I have a source control working. I’d like to add a feature that puts my source in standby if nothing it playing to it for 30 minutes. I can get this working by watching the zones_changed on the RoonApiTransport to see when any zone changes state, then see if the zone contains an output that contains my source control. That works, but I can’t reliably determine whether a source control is my source control without using some heuristics, because there is no unique identifier for the source control.
Can anyone tell me how to correlate the source control object in a callback with the source control service object that you provide to the API?
I have one roon ready device (a WiiM) that supports standby.
Roon already does the detection - you specify the standby time in Settings / Audio Device / Auto Standby.
I’ve not used the source control api ( I have used the volume control api), but I’d hope that if roon sees you’ve implemented a source control - standby function - it would turn on the option on that endpoint.
So with luck you’d just need to turn it on in settings!
Enticing! But unfortunately that setting doesn’t show up for me.
Would be nice if it did.

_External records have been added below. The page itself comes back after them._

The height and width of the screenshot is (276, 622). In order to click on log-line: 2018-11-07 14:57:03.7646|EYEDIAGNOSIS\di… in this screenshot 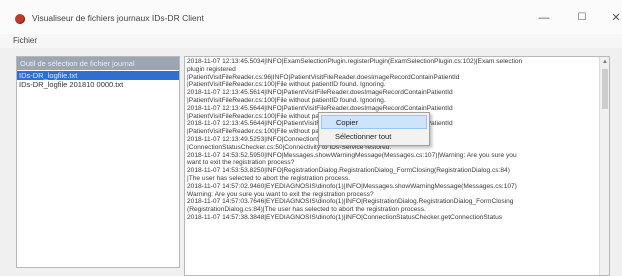, I will do `click(350, 202)`.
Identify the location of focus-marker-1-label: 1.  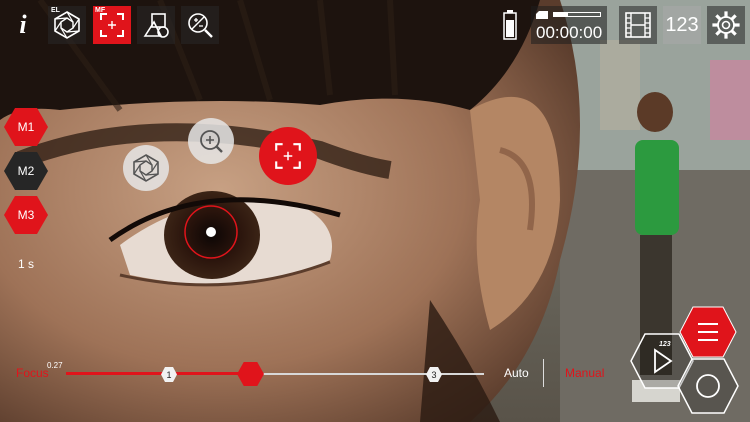
(169, 374).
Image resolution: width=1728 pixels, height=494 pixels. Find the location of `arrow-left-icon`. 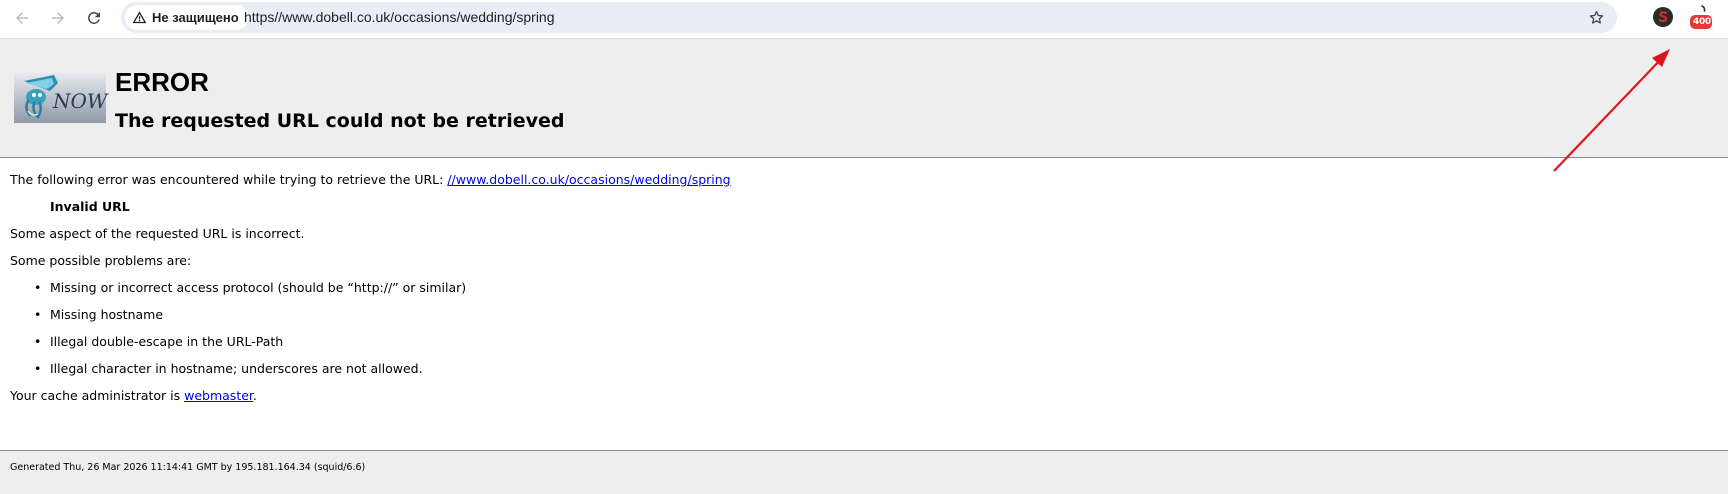

arrow-left-icon is located at coordinates (22, 18).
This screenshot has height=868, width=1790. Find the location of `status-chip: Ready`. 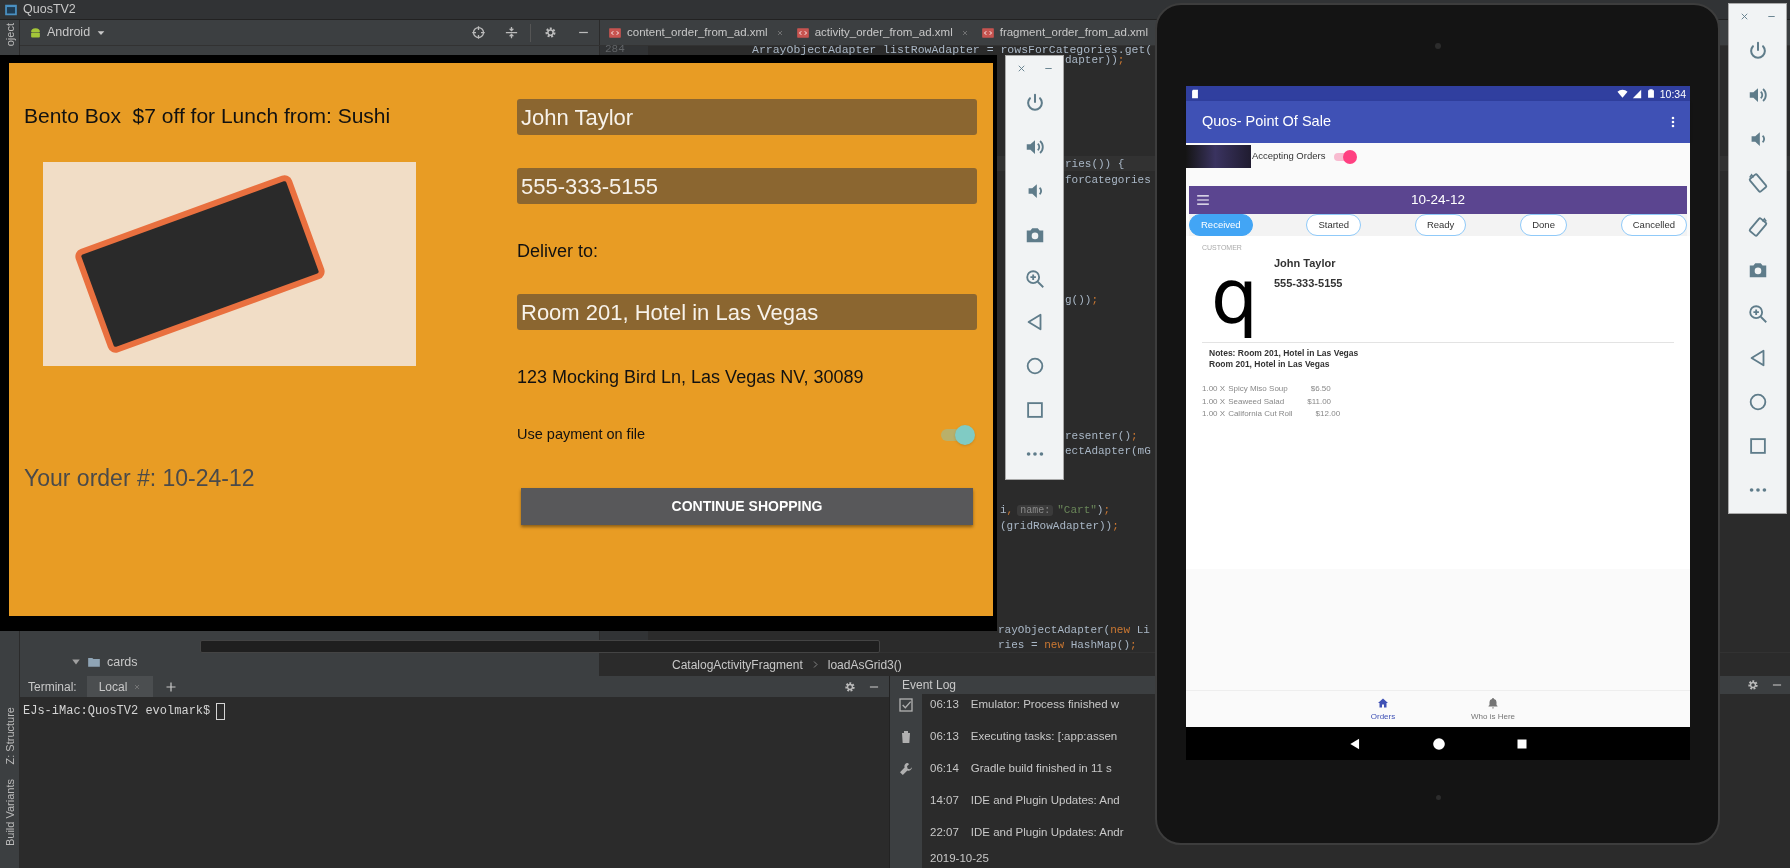

status-chip: Ready is located at coordinates (1440, 225).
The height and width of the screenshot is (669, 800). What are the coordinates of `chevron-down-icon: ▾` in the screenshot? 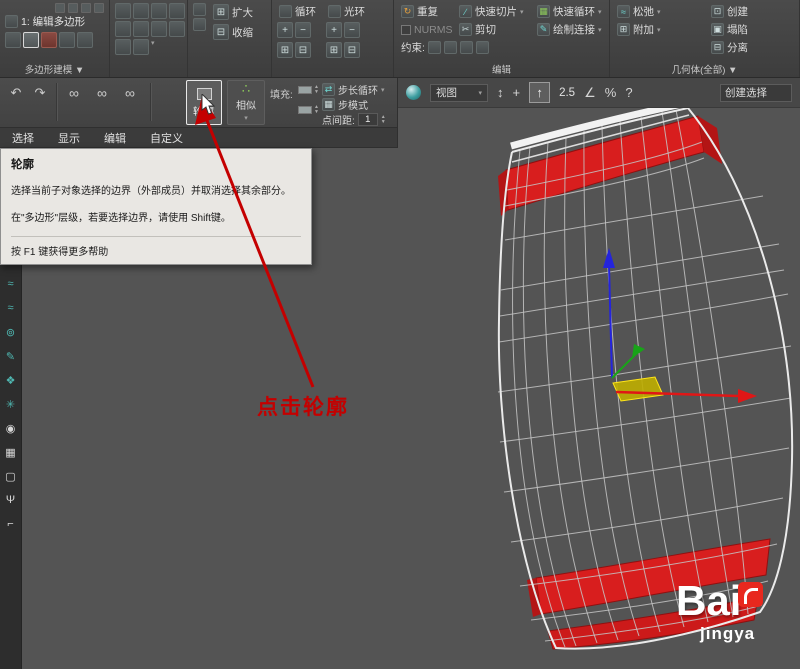 It's located at (153, 47).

But even then I’d still like my extension to be able to reliably detect that a zone or output callback was referring to the output my extension controlled.
So back to your question - the only relevant experience I had was using the volume control API.
I started by thinking I could register one - and reuse it across endpoints - but I couldn’t find a way to make that work - so I ended up registering one for each endpoint (and including the endpoint name in the volume control name).
You could try something similar.
It’s possible my original design could have worked, but the documentation and examples weren’t enough to show me how…
That’s what I do - I name the source control and volume control with names that contain “Benchmark” (for my Benchmark DAC) and of course I know what they are because I wrote them and I only have one DAC. It just feels fragile.
The zones and outputs callbacks from RoonApiTransport include a UUID for each output and each output has a list of source controls. But I can’t reliably correlate the UUID to my endpoint, and then I can’t reliably determine whether the source control really is mine.
It would be nice if the source control API allowed setting some unique id on it which you could then see in the callbacks. The control_key field looks like it should work, but setting it causes my object to not get registered.